Gelgelelim, bu insanlık tarihinde sadece sosyalist hareketin başına gelmiş bir şey değildir.  Marx ve Engels’in 1845’te kaleme aldıkları ve Engels’in ifadesi ile “farelerin kemirici eleştirisine”[2] bıraktıkları Alman İdeolojisi metni, oldukça net bir saptama içerir: “Her dönemde egemen düşünceler, egemen sınıfın düşünceleridir; yani toplumun egemen maddi gücü olan sınıf, aynı zamanda toplumun egemen fikri gücüdür”[3]. Eşitlik ve özgürlük mücadelesi verenlerin, tarihin pek çok durağında ve dönemecinde, farklı bağlam ve toplumlarda,  çoğunlukla egemen sınıflar tarafından bir avuç fanatik, aklıyla bağını koparmış birer hayalci olmakla itham edilmesi olgusunu bu saptamanın ışığında kavramak mümkündür. Bunun, her tarihsel dönem ve toplum açısından kendisine ait ve Gramsci’nin kullandığı anlamda[4] bir ortak duyunun inşasına merkezi önemde olduğu yadsınamaz. Haliyle de bir dönemde kimin kimler tarafından “makul” olmayan, “aşırı” olan olarak algılanacağı ve kimin söylemlerinin kabul edilebilir bulunacağı, toplumsal mücadelelerden bağımsız olarak düşünülemez.

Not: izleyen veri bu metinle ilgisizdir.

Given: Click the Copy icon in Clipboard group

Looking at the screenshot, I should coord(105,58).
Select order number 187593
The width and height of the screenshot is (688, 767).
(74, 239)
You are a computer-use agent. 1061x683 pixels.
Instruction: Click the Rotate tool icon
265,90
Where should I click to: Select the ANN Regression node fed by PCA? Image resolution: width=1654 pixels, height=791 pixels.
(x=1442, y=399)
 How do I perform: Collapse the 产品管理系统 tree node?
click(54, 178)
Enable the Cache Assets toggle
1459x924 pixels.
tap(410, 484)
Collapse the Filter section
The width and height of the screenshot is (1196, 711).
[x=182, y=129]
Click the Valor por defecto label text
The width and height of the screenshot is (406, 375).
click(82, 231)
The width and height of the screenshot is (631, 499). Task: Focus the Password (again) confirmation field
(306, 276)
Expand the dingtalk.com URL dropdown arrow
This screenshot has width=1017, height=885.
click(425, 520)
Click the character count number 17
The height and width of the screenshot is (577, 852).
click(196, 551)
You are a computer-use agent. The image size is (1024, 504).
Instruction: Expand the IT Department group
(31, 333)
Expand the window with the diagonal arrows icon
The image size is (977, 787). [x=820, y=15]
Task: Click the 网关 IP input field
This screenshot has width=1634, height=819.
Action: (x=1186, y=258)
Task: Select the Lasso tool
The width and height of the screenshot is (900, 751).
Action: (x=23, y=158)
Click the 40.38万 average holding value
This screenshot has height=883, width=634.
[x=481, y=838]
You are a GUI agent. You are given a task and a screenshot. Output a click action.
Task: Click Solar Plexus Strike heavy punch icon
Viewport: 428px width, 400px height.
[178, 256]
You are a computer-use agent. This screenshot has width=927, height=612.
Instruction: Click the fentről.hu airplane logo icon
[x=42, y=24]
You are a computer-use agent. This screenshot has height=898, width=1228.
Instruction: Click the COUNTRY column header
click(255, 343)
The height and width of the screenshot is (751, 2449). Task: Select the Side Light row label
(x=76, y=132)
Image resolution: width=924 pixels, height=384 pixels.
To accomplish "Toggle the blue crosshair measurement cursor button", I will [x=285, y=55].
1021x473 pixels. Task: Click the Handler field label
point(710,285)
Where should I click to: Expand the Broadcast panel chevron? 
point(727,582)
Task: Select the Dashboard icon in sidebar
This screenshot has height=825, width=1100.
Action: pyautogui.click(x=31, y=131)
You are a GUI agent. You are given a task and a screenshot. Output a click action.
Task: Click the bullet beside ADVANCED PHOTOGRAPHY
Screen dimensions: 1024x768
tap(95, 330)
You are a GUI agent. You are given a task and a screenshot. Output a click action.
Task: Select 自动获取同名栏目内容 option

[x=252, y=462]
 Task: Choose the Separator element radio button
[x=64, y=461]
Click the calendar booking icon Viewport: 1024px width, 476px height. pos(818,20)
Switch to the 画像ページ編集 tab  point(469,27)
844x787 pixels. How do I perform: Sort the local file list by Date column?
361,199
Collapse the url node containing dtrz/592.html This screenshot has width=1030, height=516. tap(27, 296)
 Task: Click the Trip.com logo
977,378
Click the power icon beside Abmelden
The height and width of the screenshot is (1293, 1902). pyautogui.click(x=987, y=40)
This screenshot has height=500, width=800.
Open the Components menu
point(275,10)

İnsan toplumlarında statüko güçlerinin içinde bulunulan toplum düzenini ve onun ihtiva ettiği iktidar ilişkilerini doğa yasalarıyla özdeş gibi gösterme çabası genel bir eğilime tekabül eder. Örneğin Aydınlanma öncesi dönemde siyasal eşitsizliği meşrulaştırmanın başlıca yollarından biri, herkesin kendi telos’unun, kendine ait bir rolünün bulunduğu ve hayatın anlamının doğal yasalardan kaynaklanan bu telos’ları takip etmek olduğu bütünsel bir Aristocu evren kavrayışı olmuştur.[5] Aynı şekilde önemli Aydınlanma düşünürlerinden John Locke’un Yönetim Üzerine İkinci İnceleme’sinin, kralın ve monarşinin yönetme yetkisini tanrıdan aldığı fikriyle mücadele ederek başlaması bir tesadüf değildir.[6] Matthew McManus’un da belirttiği gibi, Aristocu dünya görüşünün çatırdaması ve yerini aydınlanmacı mekanik bir dünya görüşüne bırakması, toplumsal ilişkilerin yarattığı eşitsizliklerin doğallaştırılmasının önüne geçmemiştir. Frenoloji gibi artık geçerliliğini kaybetmiş ve antropoloji gibi kabuk değiştirerek varlığını sürdüren disiplinler, ırkçılığa ve ırkçılık üzerinden varlığını sürdüren toplumsal kurumlara dayanak edilmişlerdir.[7]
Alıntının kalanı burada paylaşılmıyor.